# missing data interpolation

statistics is the answer to everything

### potential shenanigans

"Several techniques have been used to fill the gaps in either the UWLS or OI derived total vector maps.

These are implemented using covariance derived from normal mode analysis (Lipphardt et al. 2000), open-boundary modal analysis (OMA) (Kaplan and Lekien 2007), and empirical orthogonal function (EOF) analysis (Beckers and Rixen 2003; Alvera-Azcárate et al. 2005); and using idealized or smoothed observed covariance (Davis 1985)."

- normal mode analysis
- open-boundary modal analysis (OMA)
- empirical orthogonal function analysis (EOF)
- use idealized/smoothed observed covariance

---

### other ideas

DINEOF (could only find an implementation in R)

to be honest I don't understand any of these methods but they look cool

### currently implemented:

rip data straight from the lower resolution data for areas where data is considered missing in the high resolution data

In [None]:
%matplotlib inline
%load_ext autoreload
%autoreload 2

In [None]:
import math
from pathlib import Path
import time
import matplotlib.pyplot as plt
import xarray as xr
import numpy as np
from parcels import FieldSet
from datetime import timedelta, datetime

import utils
from parcels_utils import xr_dataset_to_fieldset, HFRGrid

### target and interp_references

`target` is the data you are interpolating.

`interp_references` is a list of reference data to interpolate from. A few specifications:
- should be ordered from most accurate data to least accurate (highest to lowest resolution)
- time domain should be identical or bigger than the one of the target
- lat and lon domain should be bigger than the target's to prevent any out-of-bounds complications

`mask_nc` must have the exact same lat and lon dimensions of the target

In [None]:
files_root = Path("/Volumes/T7/Documents/Programs/scripps-cordc/parcels_westcoast/current_netcdfs")

target = HFRGrid(files_root / "west_coast_1km_hourly/tj_plume_2020-08.nc")

interp_references = [
    HFRGrid(files_root / "west_coast_2km_hourly/tj_plume_2020-08.nc"),
    HFRGrid(files_root / "west_coast_6km_hourly/tj_plume_2020-08.nc"),
]

mask_nc = HFRGrid(files_root / "west_coast_1km_hourly/tj_sample.nc", init_fs=False)

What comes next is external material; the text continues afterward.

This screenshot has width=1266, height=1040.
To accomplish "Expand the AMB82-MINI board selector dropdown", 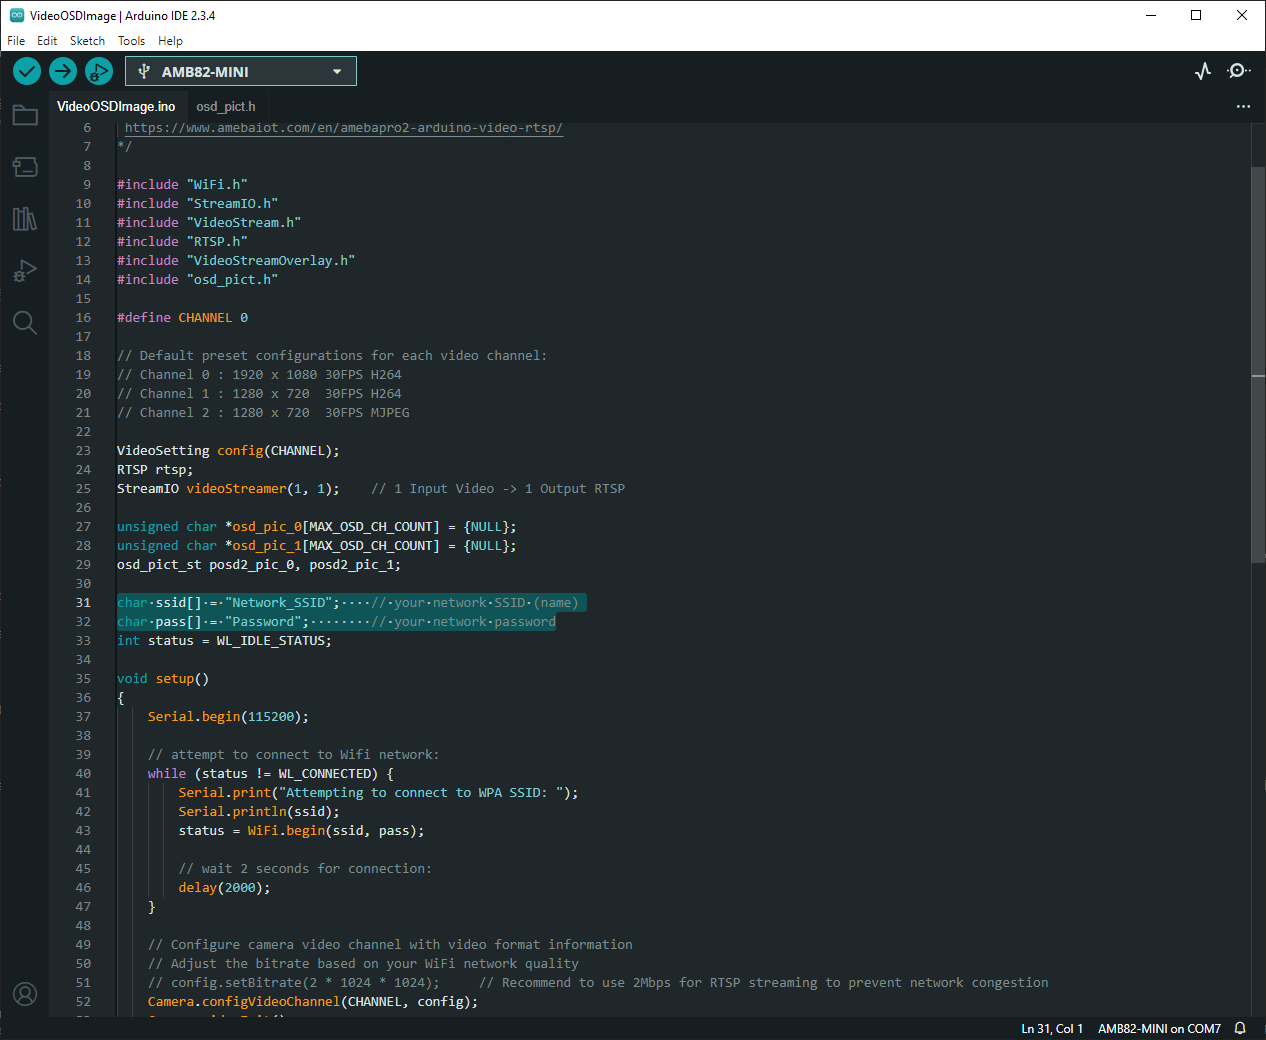I will (241, 71).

### check validity of interpolation references

In [None]:
def validate_grids(target, references, mask):
    targ_times, targ_lats, targ_lons = target.get_coords()
    targ_min = (targ_lats[0], targ_lons[0])
    targ_max = (targ_lats[-1], targ_lons[-1])
    # check references
    for ref in references:
        ref_times, ref_lats, ref_lons = ref.get_coords()
        lat_inbounds = (ref_lats[0] <= targ_min[0]) and (ref_lats[-1] >= targ_max[0])
        lon_inbounds = (ref_lons[0] <= targ_min[1]) and (ref_lons[-1] >= targ_max[1])
        time_inbounds = (ref_times[0] <= targ_times[0]) and (ref_times[-1] >= targ_times[-1])
        if not (lat_inbounds and lon_inbounds and time_inbounds):
            raise ValueError("Incorrect reference dimensions")
    # check mask
    _, mask_lats, mask_lons = mask.get_coords()
    mask_same_res = (len(targ_lats) == len(mask_lats)) and (len(targ_lons) == len(mask_lons))
    if not mask_same_res:
        raise ValueError("Mask is not the same lat/lon shape as target")
    # mask_nc should just be sliced before being used
    # change these asserts to >= later when that's done
    lat_inbounds = (mask_lats[0] == targ_min[0]) and (mask_lats[-1] == targ_max[0])
    lon_inbounds = (mask_lons[0] == targ_min[1]) and (mask_lons[-1] == targ_max[1])
    if not (lat_inbounds and lon_inbounds):
        raise ValueError("Incorrect mask dimensions")

In [None]:
validate_grids(target, interp_references, mask_nc)

### interpolation type

more information can be found in the `tutorial_interpolation` notebook

EDIT: just use `linear`

## nan values and parcels

note that when this xarray Dataset is passed into parcels, all the nan values change to 0 and the mask generation won't work anymore

so the Dataset is copied for use with the FieldSet instead

In [None]:
no_data = utils.generate_mask_none(mask_nc.xrds["u"].values)
no_data = np.tile(no_data, (target.xrds["time"].size, 1, 1))
invalid = utils.generate_mask_invalid(target.xrds["u"].values)
invalid_pos = np.where(invalid)
num_invalid = invalid.sum()
print(f"total invalid values on target data: {num_invalid}")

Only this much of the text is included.